Many websites use the "Load More" or "Show More" button to load content continuously. Websites very commonly use this technique to create a better user experience.
Unlike Pagination with a "Next" button, the "Load More" button keeps adding more content onto one web page, making it trickier to scrape. In this article, I will show you how to deal with the "Load More" button in Octoparse.
You may need this example link to follow through:
1. Use Auto-detect to deal with the "Load More" button
Octoparse's auto-detect web page data feature can easily help with this type of website.
Click on Auto-detect web page data and wait for the process to complete
You will see a Click on a "Load More" button on the Tips panel.

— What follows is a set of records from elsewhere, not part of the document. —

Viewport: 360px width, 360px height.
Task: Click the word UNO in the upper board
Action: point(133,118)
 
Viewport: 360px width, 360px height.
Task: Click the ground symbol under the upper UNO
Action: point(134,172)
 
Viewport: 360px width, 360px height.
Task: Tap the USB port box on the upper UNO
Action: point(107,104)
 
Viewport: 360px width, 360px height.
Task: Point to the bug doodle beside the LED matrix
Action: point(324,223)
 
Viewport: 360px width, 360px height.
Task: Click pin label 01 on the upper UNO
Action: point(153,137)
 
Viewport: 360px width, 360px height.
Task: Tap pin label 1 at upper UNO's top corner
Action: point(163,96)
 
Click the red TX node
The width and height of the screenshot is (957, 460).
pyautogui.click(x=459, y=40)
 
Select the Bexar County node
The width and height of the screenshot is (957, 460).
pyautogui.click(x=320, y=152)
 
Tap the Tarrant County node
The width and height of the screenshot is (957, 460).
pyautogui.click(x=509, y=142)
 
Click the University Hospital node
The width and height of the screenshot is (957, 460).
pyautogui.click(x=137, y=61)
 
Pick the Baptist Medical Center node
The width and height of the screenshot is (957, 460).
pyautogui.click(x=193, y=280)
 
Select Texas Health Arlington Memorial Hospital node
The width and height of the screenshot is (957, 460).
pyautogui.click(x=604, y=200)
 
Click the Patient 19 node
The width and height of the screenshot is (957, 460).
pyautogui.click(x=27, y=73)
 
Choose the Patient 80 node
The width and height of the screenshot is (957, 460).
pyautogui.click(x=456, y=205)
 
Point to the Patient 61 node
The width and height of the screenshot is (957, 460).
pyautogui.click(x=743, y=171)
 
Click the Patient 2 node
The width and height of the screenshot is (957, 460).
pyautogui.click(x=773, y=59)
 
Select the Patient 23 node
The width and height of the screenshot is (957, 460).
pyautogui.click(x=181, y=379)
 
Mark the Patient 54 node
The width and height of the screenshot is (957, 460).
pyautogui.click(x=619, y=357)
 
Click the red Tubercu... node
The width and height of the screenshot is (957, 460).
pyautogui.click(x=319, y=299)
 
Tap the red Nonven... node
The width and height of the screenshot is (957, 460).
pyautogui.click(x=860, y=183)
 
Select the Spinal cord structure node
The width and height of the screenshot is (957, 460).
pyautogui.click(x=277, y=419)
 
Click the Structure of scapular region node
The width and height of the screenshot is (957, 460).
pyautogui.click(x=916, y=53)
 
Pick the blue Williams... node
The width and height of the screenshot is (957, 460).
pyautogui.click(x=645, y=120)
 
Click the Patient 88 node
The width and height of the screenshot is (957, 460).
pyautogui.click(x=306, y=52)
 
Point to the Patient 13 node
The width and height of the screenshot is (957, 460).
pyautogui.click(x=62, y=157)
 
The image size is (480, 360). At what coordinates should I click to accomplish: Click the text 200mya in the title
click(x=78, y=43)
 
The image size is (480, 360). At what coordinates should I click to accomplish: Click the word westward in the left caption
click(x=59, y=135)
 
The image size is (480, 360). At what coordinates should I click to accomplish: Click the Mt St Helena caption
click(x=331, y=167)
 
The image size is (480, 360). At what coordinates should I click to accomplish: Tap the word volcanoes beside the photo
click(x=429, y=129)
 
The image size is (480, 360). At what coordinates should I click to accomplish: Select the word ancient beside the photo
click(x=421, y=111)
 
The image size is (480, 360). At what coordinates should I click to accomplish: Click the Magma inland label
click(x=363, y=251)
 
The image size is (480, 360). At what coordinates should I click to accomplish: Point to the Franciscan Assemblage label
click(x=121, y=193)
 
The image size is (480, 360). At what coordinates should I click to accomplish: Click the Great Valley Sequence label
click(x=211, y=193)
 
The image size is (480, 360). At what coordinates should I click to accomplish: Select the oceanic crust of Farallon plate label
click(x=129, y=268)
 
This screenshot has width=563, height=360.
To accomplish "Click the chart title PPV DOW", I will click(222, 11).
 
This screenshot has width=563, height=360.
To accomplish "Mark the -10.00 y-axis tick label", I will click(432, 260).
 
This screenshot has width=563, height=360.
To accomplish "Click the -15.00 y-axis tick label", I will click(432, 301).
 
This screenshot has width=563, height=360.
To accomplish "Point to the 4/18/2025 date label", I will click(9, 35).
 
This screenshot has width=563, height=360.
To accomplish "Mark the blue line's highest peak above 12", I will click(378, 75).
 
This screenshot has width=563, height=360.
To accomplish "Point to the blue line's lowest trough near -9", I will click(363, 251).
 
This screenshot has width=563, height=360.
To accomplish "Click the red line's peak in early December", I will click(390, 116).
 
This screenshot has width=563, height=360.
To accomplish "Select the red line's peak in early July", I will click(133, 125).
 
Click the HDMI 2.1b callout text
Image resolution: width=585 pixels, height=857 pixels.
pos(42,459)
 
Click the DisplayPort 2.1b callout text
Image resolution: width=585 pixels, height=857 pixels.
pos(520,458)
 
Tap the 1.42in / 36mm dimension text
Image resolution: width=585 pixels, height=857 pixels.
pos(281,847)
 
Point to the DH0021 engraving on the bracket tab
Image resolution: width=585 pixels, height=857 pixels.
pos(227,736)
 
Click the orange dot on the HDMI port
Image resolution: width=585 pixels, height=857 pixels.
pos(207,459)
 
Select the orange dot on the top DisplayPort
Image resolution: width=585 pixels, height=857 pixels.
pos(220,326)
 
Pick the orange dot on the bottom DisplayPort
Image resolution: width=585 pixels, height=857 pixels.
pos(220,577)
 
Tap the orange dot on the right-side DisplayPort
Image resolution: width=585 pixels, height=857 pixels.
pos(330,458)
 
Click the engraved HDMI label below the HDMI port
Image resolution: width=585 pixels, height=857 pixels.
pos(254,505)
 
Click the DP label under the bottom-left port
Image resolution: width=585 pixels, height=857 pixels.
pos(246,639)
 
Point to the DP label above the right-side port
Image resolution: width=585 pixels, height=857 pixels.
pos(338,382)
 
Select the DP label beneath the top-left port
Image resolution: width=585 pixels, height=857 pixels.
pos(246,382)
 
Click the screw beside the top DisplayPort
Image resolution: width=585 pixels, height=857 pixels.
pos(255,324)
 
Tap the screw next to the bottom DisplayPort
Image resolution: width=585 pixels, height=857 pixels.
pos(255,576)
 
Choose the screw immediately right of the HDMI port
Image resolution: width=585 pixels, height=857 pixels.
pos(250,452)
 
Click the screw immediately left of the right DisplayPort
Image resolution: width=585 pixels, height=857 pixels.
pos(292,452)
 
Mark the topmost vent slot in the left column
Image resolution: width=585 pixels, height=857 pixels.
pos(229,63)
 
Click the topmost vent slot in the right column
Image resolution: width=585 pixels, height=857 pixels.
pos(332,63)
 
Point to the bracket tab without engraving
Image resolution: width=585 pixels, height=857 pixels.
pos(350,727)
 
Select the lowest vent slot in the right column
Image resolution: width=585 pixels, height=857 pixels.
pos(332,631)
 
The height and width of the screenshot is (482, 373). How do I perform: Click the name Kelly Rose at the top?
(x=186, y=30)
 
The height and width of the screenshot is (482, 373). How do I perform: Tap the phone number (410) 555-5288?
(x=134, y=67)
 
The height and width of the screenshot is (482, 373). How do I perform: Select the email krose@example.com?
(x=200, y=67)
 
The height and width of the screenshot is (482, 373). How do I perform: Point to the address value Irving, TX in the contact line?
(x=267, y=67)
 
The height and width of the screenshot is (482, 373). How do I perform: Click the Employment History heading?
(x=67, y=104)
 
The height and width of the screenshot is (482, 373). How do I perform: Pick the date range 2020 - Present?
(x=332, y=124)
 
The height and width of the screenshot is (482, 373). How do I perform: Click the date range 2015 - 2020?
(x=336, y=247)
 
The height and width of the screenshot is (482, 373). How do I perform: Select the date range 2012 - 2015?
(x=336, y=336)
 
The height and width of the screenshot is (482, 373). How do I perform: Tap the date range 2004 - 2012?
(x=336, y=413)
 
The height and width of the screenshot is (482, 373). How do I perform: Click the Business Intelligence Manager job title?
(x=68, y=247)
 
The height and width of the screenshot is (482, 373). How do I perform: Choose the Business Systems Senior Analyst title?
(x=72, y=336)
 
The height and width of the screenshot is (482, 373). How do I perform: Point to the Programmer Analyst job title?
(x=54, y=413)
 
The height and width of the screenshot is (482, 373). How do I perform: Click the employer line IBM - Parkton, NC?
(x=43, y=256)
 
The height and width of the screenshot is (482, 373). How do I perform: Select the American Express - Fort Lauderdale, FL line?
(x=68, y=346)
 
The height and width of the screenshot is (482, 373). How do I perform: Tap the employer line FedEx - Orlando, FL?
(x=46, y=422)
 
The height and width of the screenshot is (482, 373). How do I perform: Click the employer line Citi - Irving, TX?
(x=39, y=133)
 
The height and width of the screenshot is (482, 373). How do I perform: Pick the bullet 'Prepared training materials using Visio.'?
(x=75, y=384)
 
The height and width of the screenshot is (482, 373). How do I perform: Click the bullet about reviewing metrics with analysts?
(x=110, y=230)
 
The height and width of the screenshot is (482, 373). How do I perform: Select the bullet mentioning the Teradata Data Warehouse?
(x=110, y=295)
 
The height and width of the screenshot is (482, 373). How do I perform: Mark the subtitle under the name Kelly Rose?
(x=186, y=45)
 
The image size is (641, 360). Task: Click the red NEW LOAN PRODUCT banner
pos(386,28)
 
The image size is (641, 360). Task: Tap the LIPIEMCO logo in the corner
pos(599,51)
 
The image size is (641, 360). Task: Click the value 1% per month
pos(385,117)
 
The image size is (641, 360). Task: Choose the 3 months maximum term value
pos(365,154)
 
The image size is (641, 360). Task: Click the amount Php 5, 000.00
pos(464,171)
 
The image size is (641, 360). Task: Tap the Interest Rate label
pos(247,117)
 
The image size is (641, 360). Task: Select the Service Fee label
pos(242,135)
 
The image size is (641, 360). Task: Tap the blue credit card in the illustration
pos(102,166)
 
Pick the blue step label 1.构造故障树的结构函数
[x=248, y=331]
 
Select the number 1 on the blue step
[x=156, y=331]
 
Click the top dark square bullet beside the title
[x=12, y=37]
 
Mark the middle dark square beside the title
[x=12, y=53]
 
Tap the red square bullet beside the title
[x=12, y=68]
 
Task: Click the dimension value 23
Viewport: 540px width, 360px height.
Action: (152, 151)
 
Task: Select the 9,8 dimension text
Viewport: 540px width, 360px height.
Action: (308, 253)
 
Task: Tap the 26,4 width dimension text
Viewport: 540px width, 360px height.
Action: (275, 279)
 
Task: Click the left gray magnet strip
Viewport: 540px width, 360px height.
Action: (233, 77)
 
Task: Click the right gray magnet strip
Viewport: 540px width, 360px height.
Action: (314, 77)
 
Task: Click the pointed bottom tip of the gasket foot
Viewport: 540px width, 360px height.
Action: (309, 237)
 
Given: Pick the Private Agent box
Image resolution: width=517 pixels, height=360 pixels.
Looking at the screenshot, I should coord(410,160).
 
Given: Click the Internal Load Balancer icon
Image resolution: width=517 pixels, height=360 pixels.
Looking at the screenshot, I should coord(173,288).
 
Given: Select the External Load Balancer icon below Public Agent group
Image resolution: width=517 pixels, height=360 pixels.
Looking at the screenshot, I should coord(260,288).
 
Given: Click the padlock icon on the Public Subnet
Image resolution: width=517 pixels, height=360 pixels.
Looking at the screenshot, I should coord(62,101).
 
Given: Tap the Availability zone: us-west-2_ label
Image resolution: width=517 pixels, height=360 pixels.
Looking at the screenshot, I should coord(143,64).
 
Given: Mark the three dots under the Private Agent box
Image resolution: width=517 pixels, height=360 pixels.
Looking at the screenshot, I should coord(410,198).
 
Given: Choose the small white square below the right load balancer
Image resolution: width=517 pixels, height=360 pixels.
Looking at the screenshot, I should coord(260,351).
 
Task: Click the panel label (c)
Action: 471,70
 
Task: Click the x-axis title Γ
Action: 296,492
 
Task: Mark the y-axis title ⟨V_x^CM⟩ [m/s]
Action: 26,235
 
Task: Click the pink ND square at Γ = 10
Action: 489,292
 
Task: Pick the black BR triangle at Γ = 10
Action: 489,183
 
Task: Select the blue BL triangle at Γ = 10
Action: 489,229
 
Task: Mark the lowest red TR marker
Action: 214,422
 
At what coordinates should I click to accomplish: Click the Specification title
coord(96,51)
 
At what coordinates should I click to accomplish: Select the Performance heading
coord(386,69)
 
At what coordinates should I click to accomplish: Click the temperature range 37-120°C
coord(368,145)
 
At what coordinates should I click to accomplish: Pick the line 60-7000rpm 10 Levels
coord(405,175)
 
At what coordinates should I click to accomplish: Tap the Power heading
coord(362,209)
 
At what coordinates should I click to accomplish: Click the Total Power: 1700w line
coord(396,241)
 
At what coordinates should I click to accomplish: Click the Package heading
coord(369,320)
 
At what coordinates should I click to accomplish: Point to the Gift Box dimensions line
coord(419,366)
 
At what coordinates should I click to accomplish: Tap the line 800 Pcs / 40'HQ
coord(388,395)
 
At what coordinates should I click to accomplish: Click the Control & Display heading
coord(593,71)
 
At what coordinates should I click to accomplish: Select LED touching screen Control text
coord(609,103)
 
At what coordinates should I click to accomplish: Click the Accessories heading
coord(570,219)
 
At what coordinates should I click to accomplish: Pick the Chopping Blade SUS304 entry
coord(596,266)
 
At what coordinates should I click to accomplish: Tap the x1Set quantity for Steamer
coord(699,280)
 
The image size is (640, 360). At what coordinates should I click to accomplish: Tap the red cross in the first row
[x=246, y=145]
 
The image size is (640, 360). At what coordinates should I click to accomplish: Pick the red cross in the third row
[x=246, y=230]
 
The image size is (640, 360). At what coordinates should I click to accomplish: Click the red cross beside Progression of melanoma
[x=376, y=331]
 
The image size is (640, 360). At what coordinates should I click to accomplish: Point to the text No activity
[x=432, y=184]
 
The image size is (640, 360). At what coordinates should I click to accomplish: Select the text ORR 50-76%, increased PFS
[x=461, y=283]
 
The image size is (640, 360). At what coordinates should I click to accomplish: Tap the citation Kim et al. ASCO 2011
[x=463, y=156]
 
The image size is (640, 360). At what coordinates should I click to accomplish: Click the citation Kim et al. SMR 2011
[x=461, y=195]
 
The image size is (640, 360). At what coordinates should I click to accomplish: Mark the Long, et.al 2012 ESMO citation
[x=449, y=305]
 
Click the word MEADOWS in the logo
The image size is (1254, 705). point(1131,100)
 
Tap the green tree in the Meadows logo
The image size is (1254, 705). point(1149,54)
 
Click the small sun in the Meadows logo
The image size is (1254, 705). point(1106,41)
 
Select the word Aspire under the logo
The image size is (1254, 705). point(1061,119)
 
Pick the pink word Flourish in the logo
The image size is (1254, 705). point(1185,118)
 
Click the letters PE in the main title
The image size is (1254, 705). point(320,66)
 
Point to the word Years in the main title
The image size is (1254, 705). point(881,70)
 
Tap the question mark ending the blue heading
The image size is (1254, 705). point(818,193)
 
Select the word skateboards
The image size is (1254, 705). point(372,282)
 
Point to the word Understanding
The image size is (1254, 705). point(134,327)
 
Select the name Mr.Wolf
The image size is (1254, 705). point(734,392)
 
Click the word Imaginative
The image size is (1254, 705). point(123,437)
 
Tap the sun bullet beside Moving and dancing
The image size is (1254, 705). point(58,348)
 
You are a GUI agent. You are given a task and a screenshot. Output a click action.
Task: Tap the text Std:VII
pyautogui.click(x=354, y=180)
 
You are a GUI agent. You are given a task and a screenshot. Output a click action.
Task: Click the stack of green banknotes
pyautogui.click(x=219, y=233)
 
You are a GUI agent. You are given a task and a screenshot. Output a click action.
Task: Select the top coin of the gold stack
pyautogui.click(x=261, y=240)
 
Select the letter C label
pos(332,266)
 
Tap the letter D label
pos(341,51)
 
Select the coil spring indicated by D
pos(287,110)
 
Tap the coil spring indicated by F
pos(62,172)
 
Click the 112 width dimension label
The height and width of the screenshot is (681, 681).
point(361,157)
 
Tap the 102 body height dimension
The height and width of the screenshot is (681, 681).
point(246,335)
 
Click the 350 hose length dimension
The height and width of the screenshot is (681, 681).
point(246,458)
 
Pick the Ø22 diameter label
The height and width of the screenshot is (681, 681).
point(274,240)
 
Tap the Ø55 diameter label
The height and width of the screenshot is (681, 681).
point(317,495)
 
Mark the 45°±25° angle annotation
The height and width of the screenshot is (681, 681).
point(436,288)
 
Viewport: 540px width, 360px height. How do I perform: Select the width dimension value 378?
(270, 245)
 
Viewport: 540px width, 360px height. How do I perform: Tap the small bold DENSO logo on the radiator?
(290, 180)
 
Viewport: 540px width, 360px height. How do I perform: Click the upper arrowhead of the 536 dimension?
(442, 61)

Click Check to see if the Load more button has been located correctly. If not, click Edit to choose the right button.
Click Edit to set the number of clicks, which is how many times you want to click on the Load More button.
Set up AJAX timeout, which is the time for the page to load after the button is clicked
Click Create workflow to generate the settings
The workflow should look like the picture below:
2. Create a pagination action manually
If the auto-detection does not find the load more button, you can try to manually create the pagination step.
Select the Load More button on the web page and choose Loop click
Set up a proper AJAX timeout (what is AJAX?)
A Pagination step will be created in the workflow and you can then add other steps to get data.
Tips:
1. If you only wish to click the "Load More" button for X times, click the Pagination box, tick "Repeats," and set Repeats to the number X.
2. If you find that the task gets many duplicates during scraping, you can drag the Loop Item out of the Pagination so that Octoparse will start to scrape after loading all the items.